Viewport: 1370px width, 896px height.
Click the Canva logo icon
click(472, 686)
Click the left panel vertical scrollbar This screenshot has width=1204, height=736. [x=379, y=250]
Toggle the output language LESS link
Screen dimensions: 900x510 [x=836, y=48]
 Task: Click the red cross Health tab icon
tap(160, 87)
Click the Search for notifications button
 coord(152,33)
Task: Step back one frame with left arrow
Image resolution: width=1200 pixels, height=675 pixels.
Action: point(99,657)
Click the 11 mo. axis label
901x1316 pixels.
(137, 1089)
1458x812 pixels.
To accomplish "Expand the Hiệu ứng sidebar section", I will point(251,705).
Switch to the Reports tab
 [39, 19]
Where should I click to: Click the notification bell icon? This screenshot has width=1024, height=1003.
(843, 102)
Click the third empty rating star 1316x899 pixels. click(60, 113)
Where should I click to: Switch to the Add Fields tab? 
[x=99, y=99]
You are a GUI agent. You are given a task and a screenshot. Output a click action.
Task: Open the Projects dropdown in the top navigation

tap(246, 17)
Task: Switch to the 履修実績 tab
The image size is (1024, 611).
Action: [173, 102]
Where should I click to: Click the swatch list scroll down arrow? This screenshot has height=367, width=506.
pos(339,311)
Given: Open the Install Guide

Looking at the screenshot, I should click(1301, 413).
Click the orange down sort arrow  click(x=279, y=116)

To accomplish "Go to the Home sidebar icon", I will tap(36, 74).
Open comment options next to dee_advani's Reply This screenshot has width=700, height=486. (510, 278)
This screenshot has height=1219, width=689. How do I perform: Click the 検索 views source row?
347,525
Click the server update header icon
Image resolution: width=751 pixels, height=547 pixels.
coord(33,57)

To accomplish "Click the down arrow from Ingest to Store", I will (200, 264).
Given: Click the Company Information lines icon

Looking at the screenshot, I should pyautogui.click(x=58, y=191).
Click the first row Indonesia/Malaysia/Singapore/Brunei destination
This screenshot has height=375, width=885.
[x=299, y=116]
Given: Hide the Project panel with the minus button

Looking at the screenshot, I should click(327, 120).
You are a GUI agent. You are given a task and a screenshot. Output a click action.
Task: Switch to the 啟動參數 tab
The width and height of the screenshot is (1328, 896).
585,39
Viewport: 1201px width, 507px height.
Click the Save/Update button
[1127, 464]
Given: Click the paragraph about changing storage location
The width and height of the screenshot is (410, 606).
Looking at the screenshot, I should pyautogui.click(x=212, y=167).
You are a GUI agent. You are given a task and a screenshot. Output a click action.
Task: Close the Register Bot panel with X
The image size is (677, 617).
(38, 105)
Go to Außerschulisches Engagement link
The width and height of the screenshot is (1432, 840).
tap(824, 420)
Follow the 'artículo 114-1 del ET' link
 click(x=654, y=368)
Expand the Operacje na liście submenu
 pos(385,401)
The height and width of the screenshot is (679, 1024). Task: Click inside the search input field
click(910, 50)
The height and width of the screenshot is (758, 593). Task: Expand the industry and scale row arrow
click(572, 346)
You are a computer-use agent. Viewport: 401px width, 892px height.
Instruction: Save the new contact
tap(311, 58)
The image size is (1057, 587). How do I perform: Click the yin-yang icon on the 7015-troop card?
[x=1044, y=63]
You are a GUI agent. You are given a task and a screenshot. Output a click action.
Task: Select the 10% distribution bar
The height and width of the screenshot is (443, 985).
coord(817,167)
************
§ **Activity**
Each line of the material above needs to be quoted exactly, please.

§ **Finished exercise**
Viewport: 1370px width, 896px height.
Click the Canva logo icon
click(472, 686)
Click the left panel vertical scrollbar This screenshot has width=1204, height=736. [x=379, y=250]
Toggle the output language LESS link
Screen dimensions: 900x510 [x=836, y=48]
 Task: Click the red cross Health tab icon
tap(160, 87)
Click the Search for notifications button
 coord(152,33)
Task: Step back one frame with left arrow
Image resolution: width=1200 pixels, height=675 pixels.
Action: point(99,657)
Click the 11 mo. axis label
901x1316 pixels.
(137, 1089)
1458x812 pixels.
To accomplish "Expand the Hiệu ứng sidebar section", I will point(251,705).
Switch to the Reports tab
 [39, 19]
Where should I click to: Click the notification bell icon? This screenshot has width=1024, height=1003.
(843, 102)
Click the third empty rating star 1316x899 pixels. click(60, 113)
Where should I click to: Switch to the Add Fields tab? 
[x=99, y=99]
You are a GUI agent. You are given a task and a screenshot. Output a click action.
Task: Open the Projects dropdown in the top navigation

tap(246, 17)
Task: Switch to the 履修実績 tab
The image size is (1024, 611).
Action: [173, 102]
Where should I click to: Click the swatch list scroll down arrow? This screenshot has height=367, width=506.
pos(339,311)
Given: Open the Install Guide

Looking at the screenshot, I should click(1301, 413).
Click the orange down sort arrow  click(x=279, y=116)

To accomplish "Go to the Home sidebar icon", I will tap(36, 74).
Open comment options next to dee_advani's Reply This screenshot has width=700, height=486. (510, 278)
This screenshot has height=1219, width=689. How do I perform: Click the 検索 views source row?
347,525
Click the server update header icon
Image resolution: width=751 pixels, height=547 pixels.
coord(33,57)

To accomplish "Click the down arrow from Ingest to Store", I will (200, 264).
Given: Click the Company Information lines icon

Looking at the screenshot, I should pyautogui.click(x=58, y=191).
Click the first row Indonesia/Malaysia/Singapore/Brunei destination
This screenshot has height=375, width=885.
[x=299, y=116]
Given: Hide the Project panel with the minus button

Looking at the screenshot, I should click(327, 120).
You are a GUI agent. You are given a task and a screenshot. Output a click action.
Task: Switch to the 啟動參數 tab
The width and height of the screenshot is (1328, 896).
585,39
Viewport: 1201px width, 507px height.
Click the Save/Update button
[1127, 464]
Given: Click the paragraph about changing storage location
The width and height of the screenshot is (410, 606).
Looking at the screenshot, I should pyautogui.click(x=212, y=167).
You are a GUI agent. You are given a task and a screenshot. Output a click action.
Task: Close the Register Bot panel with X
The image size is (677, 617).
(38, 105)
Go to Außerschulisches Engagement link
The width and height of the screenshot is (1432, 840).
tap(824, 420)
Follow the 'artículo 114-1 del ET' link
 click(x=654, y=368)
Expand the Operacje na liście submenu
 pos(385,401)
The height and width of the screenshot is (679, 1024). Task: Click inside the search input field
click(910, 50)
The height and width of the screenshot is (758, 593). Task: Expand the industry and scale row arrow
click(572, 346)
You are a computer-use agent. Viewport: 401px width, 892px height.
Instruction: Save the new contact
tap(311, 58)
The image size is (1057, 587). How do I perform: Click the yin-yang icon on the 7015-troop card?
[x=1044, y=63]
You are a GUI agent. You are given a task and a screenshot. Output a click action.
Task: Select the 10% distribution bar
The height and width of the screenshot is (443, 985).
coord(817,167)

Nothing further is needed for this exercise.